• [Work request]
Your task is to copy the lines of the data below from the line holding "Open the Alert" through the line holding "Given: Enable the", inclusive, exactly and with nothing added.

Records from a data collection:
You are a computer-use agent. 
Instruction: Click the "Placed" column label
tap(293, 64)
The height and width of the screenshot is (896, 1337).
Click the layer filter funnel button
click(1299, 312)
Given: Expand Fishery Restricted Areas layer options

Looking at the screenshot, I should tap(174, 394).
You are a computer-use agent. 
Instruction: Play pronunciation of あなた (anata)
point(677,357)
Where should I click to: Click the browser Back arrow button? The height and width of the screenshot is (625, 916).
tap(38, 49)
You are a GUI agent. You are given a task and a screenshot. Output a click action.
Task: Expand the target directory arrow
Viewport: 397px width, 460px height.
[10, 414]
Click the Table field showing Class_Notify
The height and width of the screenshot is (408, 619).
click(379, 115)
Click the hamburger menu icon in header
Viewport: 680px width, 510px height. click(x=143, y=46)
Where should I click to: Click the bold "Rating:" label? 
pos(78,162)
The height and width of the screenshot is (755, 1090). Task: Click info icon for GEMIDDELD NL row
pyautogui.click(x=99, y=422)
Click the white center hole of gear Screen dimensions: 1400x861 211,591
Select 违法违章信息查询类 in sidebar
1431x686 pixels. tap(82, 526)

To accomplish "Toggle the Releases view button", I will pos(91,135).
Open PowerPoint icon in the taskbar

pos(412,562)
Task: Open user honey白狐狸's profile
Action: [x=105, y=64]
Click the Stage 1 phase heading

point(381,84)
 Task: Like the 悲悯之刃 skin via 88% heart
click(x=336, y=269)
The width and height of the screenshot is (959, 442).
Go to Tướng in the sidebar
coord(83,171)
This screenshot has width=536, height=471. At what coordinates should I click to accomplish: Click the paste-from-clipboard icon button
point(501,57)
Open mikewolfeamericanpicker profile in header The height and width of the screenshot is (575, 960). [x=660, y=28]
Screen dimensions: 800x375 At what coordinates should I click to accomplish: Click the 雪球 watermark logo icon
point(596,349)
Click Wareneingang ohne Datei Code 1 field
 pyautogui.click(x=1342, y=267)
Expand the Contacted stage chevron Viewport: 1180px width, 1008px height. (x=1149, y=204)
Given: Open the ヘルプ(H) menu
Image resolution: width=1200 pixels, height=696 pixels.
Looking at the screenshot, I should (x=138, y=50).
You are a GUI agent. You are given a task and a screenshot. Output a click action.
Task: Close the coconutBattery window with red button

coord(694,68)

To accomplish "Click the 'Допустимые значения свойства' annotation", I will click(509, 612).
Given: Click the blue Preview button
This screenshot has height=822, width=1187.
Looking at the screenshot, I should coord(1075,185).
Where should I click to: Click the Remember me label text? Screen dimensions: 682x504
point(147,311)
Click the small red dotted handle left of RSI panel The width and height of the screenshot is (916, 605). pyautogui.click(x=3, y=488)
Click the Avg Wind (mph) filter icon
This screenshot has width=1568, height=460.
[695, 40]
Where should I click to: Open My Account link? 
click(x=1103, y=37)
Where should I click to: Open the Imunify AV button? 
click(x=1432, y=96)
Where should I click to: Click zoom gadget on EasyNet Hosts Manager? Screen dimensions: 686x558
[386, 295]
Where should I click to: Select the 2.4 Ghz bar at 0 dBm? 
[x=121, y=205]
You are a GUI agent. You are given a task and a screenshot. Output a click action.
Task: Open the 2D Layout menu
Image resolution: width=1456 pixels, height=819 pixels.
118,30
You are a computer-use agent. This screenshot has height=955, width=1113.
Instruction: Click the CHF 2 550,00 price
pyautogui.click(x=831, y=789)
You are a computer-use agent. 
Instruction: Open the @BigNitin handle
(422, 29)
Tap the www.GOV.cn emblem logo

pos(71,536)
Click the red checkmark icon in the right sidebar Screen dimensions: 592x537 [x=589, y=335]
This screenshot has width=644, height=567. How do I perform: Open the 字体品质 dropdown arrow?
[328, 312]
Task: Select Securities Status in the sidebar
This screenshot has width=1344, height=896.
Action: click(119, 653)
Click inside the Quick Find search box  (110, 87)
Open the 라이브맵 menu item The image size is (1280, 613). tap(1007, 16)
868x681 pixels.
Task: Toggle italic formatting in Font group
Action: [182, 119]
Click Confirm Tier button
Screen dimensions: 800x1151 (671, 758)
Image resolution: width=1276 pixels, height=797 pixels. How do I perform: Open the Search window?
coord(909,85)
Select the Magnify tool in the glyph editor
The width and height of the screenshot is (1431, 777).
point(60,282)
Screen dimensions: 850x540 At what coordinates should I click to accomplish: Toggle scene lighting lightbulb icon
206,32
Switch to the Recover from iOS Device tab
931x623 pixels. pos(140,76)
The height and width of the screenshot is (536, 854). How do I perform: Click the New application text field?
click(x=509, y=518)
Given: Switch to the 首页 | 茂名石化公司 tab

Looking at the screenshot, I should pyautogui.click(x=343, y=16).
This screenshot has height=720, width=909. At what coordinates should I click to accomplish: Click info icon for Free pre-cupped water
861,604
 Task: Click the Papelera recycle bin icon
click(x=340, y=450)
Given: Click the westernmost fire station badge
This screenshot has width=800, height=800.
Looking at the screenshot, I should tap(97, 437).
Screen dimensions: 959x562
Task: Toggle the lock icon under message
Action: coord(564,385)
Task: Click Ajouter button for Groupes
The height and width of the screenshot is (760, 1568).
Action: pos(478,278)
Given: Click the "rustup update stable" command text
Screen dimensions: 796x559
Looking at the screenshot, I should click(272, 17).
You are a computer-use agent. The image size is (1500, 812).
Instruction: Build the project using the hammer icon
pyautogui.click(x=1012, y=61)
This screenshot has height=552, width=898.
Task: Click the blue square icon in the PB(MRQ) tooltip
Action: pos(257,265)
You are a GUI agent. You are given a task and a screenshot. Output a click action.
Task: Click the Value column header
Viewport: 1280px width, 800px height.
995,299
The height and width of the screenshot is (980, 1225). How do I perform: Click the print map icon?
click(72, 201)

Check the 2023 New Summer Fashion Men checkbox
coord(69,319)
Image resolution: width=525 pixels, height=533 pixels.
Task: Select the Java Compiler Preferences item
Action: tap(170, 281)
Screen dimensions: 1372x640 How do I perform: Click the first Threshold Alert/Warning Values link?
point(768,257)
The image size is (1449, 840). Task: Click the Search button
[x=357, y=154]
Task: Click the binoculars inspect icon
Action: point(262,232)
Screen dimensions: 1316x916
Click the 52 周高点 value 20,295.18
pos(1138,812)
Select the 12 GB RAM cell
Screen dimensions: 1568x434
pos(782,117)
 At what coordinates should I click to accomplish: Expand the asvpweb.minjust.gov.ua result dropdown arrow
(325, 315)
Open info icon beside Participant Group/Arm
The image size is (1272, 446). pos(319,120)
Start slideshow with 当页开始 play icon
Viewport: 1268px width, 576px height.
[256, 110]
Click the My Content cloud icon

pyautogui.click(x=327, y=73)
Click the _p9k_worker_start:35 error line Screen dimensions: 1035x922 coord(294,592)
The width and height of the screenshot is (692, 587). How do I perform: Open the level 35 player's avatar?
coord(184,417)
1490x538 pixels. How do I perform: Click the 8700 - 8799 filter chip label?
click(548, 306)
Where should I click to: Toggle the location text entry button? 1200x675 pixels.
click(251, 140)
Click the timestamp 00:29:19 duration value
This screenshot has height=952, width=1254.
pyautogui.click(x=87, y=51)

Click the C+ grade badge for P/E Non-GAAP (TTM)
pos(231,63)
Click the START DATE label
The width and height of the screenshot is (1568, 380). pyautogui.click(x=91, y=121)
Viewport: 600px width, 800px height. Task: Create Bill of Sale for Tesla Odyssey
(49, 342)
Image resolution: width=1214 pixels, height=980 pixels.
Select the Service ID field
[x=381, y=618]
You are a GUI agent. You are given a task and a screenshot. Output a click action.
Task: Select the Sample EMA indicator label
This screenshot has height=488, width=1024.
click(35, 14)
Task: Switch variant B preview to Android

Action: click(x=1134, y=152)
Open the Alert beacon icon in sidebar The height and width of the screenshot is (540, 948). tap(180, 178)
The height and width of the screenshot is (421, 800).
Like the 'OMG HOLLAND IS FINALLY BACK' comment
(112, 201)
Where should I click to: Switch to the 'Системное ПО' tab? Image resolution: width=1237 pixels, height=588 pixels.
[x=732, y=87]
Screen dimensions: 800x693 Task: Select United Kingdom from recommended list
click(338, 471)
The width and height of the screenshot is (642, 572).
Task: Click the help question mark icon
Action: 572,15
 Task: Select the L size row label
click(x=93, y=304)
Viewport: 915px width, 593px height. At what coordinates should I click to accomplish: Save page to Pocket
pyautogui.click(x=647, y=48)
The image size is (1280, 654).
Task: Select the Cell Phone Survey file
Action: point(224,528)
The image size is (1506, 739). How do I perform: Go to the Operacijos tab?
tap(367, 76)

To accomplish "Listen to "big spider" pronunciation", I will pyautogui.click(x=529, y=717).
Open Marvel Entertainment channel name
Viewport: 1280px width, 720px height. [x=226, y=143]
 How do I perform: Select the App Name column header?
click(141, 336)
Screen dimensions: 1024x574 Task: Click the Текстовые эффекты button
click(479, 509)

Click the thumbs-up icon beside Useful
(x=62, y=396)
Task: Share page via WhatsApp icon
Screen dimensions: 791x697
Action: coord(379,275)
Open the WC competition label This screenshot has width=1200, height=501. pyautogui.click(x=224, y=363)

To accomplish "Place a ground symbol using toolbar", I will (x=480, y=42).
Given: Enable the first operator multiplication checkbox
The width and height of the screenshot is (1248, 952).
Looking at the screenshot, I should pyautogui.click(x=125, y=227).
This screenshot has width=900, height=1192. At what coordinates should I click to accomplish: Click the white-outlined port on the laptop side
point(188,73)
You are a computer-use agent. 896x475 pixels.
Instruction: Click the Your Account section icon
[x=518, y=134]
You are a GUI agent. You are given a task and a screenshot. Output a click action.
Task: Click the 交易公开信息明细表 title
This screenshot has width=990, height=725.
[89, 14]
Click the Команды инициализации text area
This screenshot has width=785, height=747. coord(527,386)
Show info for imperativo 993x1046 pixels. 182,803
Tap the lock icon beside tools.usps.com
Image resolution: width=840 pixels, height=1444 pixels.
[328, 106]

• [Result]
Open the Alert beacon icon in sidebar The height and width of the screenshot is (540, 948). tap(180, 178)
The height and width of the screenshot is (421, 800).
Like the 'OMG HOLLAND IS FINALLY BACK' comment
(112, 201)
Where should I click to: Switch to the 'Системное ПО' tab? Image resolution: width=1237 pixels, height=588 pixels.
[x=732, y=87]
Screen dimensions: 800x693 Task: Select United Kingdom from recommended list
click(338, 471)
The width and height of the screenshot is (642, 572).
Task: Click the help question mark icon
Action: 572,15
 Task: Select the L size row label
click(x=93, y=304)
Viewport: 915px width, 593px height. At what coordinates should I click to accomplish: Save page to Pocket
pyautogui.click(x=647, y=48)
The image size is (1280, 654).
Task: Select the Cell Phone Survey file
Action: point(224,528)
The image size is (1506, 739). How do I perform: Go to the Operacijos tab?
tap(367, 76)

To accomplish "Listen to "big spider" pronunciation", I will pyautogui.click(x=529, y=717).
Open Marvel Entertainment channel name
Viewport: 1280px width, 720px height. [x=226, y=143]
 How do I perform: Select the App Name column header?
click(141, 336)
Screen dimensions: 1024x574 Task: Click the Текстовые эффекты button
click(479, 509)

Click the thumbs-up icon beside Useful
(x=62, y=396)
Task: Share page via WhatsApp icon
Screen dimensions: 791x697
Action: coord(379,275)
Open the WC competition label This screenshot has width=1200, height=501. pyautogui.click(x=224, y=363)

To accomplish "Place a ground symbol using toolbar", I will (x=480, y=42).
Given: Enable the first operator multiplication checkbox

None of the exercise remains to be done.